OFFER, ACCEPTANCE, AND CONSIDERATION

Sales contract basic terms have an offer, acceptance, and consideration. In a master agreement, it will lay out the processes of the customer making an offer through purchase orders. In terms of acceptance, it will lay out the process for accepting the purchase orders. The consideration is a legal term meaning there is a bargain for exchange. Consideration is typically not an issue if there is an exchange of money for the products.

TERM AND TERMINATION

In master agreements, the term lays out the time the agreement will last. The length is usually one year with an automatic renewal clause. The termination will state how the contracts will be terminated and what happens after termination.

CONFIDENIALITY

Confidentiality clauses will include the duty to keep business information confidential. Many companies will have mutual confidentiality clauses. The time length of confidentially can be perpetual but there are a lot of clauses that end a few years after termination of the contract.

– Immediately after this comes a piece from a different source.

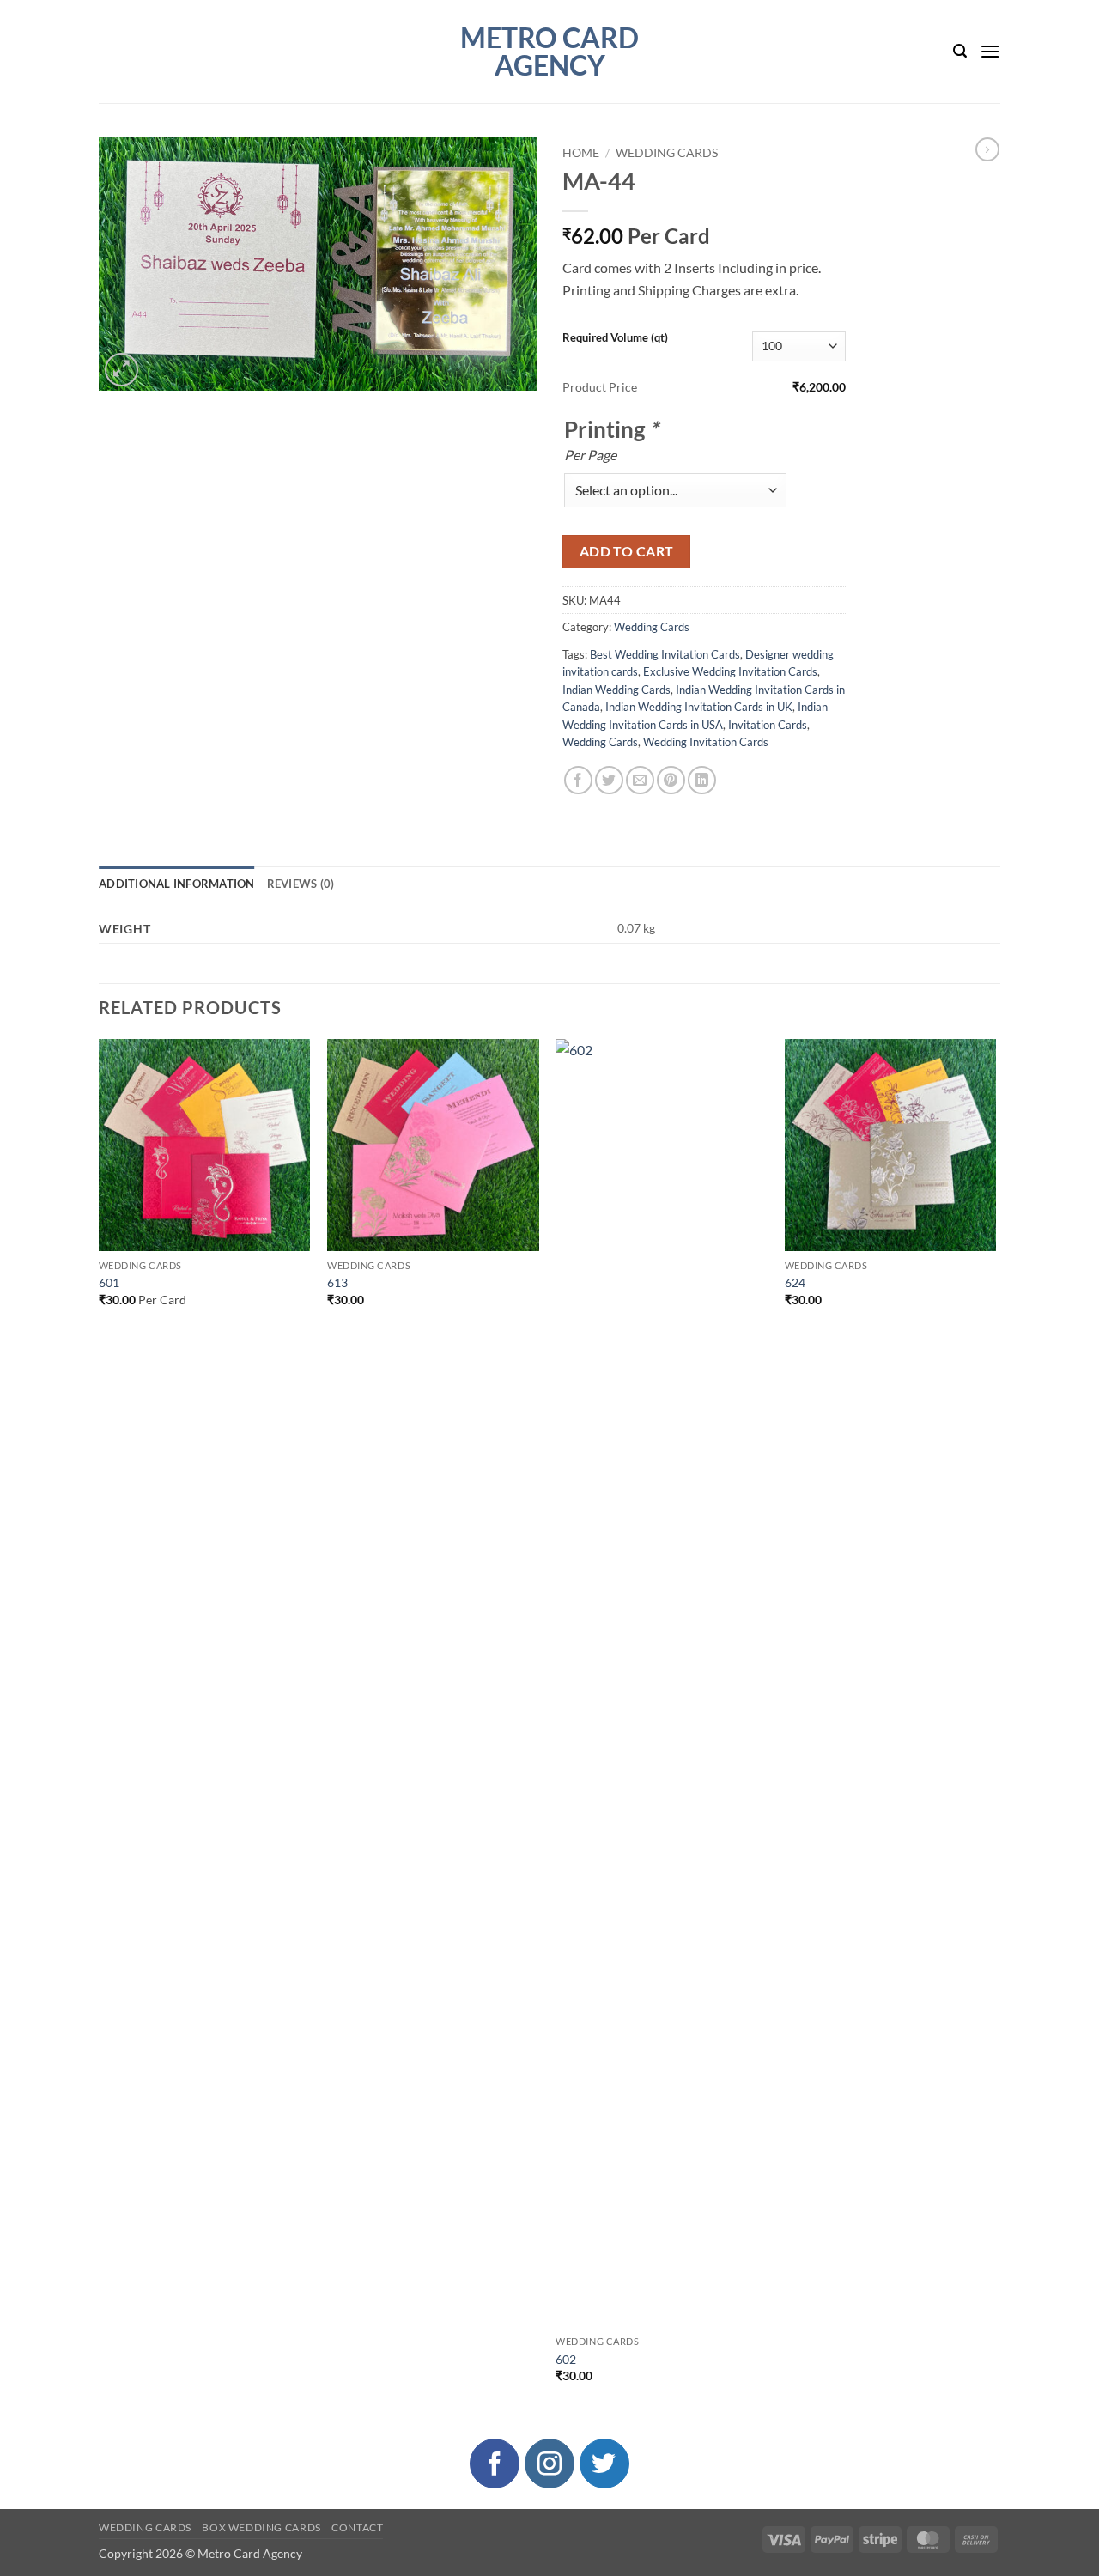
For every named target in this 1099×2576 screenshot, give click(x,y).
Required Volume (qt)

REPRESENTATION AND WARRANTIES

Representations and warranties are promises made to the other party. There is an unlimited list of possible representations and warranties but they are used to have the other party make a promise to help ease potential issues. For example, representations and warranties may include seller owns all intellectual property, the parties are proper legal entities, and the products do not have any defects.

INDEMNIFICATION

There are two main types of indemnification clauses: 1) the main indemnification clause and 2) IP indemnification.

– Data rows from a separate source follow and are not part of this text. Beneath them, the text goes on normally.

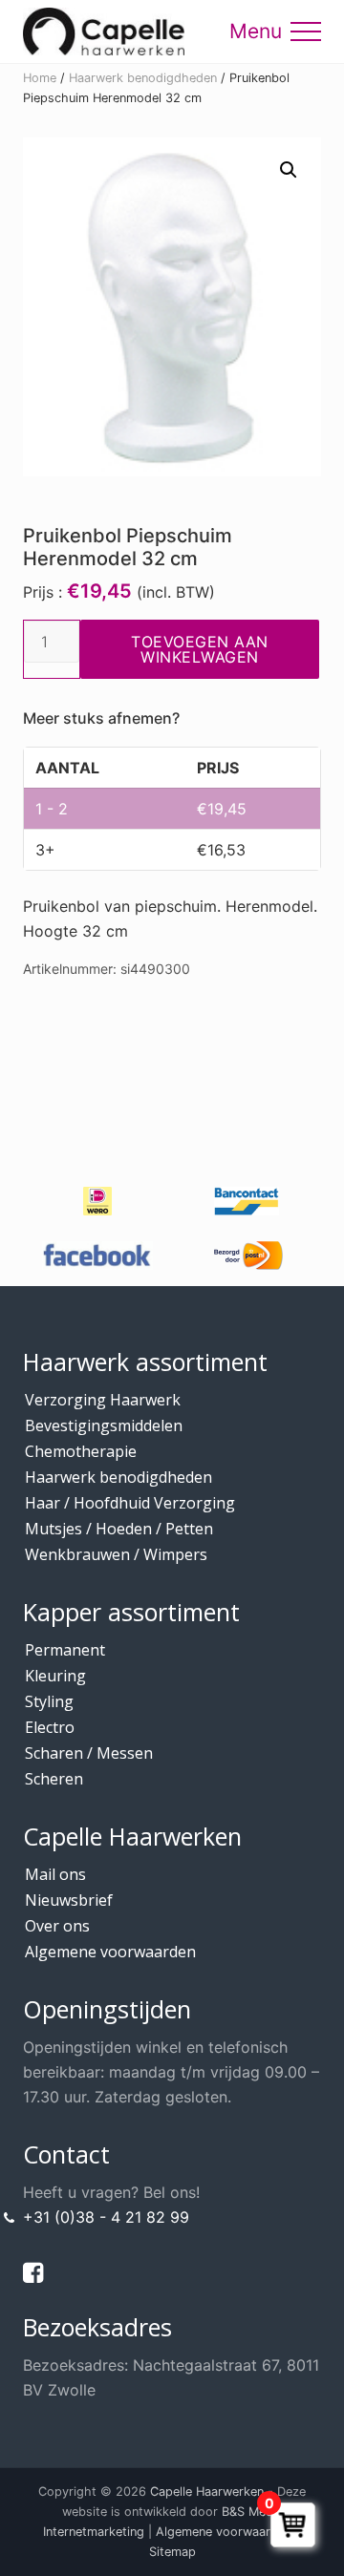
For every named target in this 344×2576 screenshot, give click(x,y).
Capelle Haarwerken (207, 2491)
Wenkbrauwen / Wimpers (116, 1554)
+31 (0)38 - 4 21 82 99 (106, 2217)
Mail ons (55, 1874)
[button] (305, 31)
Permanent (65, 1649)
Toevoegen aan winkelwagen (200, 649)
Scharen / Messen (89, 1752)
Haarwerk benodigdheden (143, 78)
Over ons (57, 1925)
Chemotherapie (81, 1451)
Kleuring (55, 1675)
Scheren (54, 1778)
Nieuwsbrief (69, 1900)
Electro (50, 1727)
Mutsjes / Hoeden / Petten (119, 1528)
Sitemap (172, 2551)
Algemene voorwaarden (110, 1951)
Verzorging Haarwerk (103, 1399)
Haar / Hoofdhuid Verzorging (130, 1502)
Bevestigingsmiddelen (104, 1425)
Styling (49, 1701)
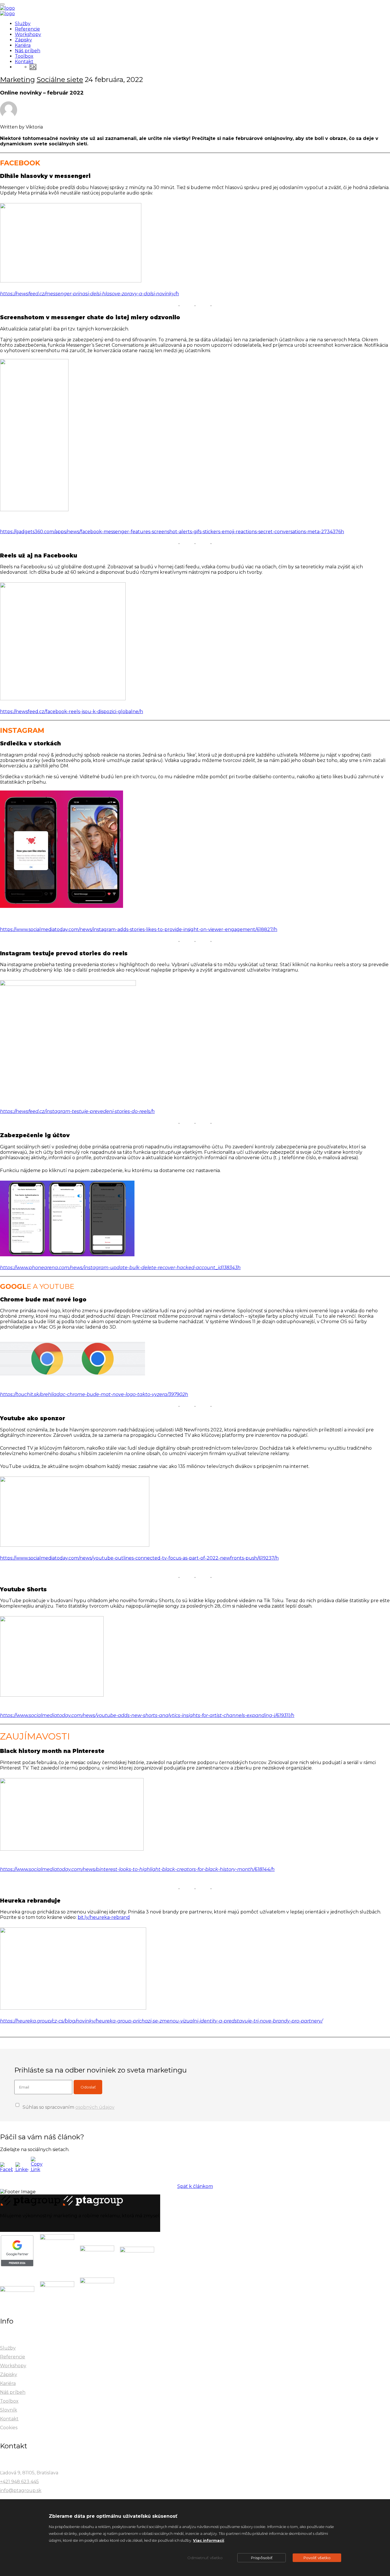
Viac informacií (208, 2540)
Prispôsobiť (262, 2557)
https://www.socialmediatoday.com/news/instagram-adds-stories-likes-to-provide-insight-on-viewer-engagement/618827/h (138, 929)
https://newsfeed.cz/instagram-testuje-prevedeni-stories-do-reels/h (77, 1111)
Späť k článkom (195, 2186)
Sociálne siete (60, 79)
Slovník (8, 2410)
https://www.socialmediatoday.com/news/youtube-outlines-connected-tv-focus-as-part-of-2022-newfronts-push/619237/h (139, 1558)
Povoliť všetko (317, 2557)
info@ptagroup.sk (20, 2490)
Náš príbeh (27, 50)
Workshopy (28, 34)
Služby (23, 23)
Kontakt (24, 61)
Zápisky (23, 40)
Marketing (17, 79)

The main indemnification clause will typically state that the seller will take pay for any third party claims made against the buyer. Most buyers will want indemnification clauses because they do not manufacture the products and keep any issues with the product on the seller.

In the case of intellectual property indemnification, the seller will request this clause because the buyer wants to make sure they are not purchasing products that the seller does not have the right to sell. If a third party make any claims of intellectual property infringement against the buyer, they will push it onto the manufacture because they usually rely on the manufacture to make sure there is no issues with intellectual property.

LIMITATION OF LIABILITIES

Limitations of liability will limit the amount of liability in case there is any disputes. Limitations of liability can be unlimited or limited and most buyers will want to limit only to the amount of money paid to the seller. In addition, there can be limitations on the type of damages, including consequential, indirect, and incidental damages. Furthermore, there are sometimes sections that exclude limitations of liability for certain disputes.

INSURANCE

Buyers will state that the seller will carry certain types of insurance and state the amount that it will cover. In addition, the buyers will sometimes also ask for a certificate of insurance to show proof of the insurance.

BOILER PLATES

There is usually also boiler plate terms at the end of the agreement. For example, some terms in this section include stating the agreement is the entire agreement, assignments, waivers, choice of law, survival of clauses.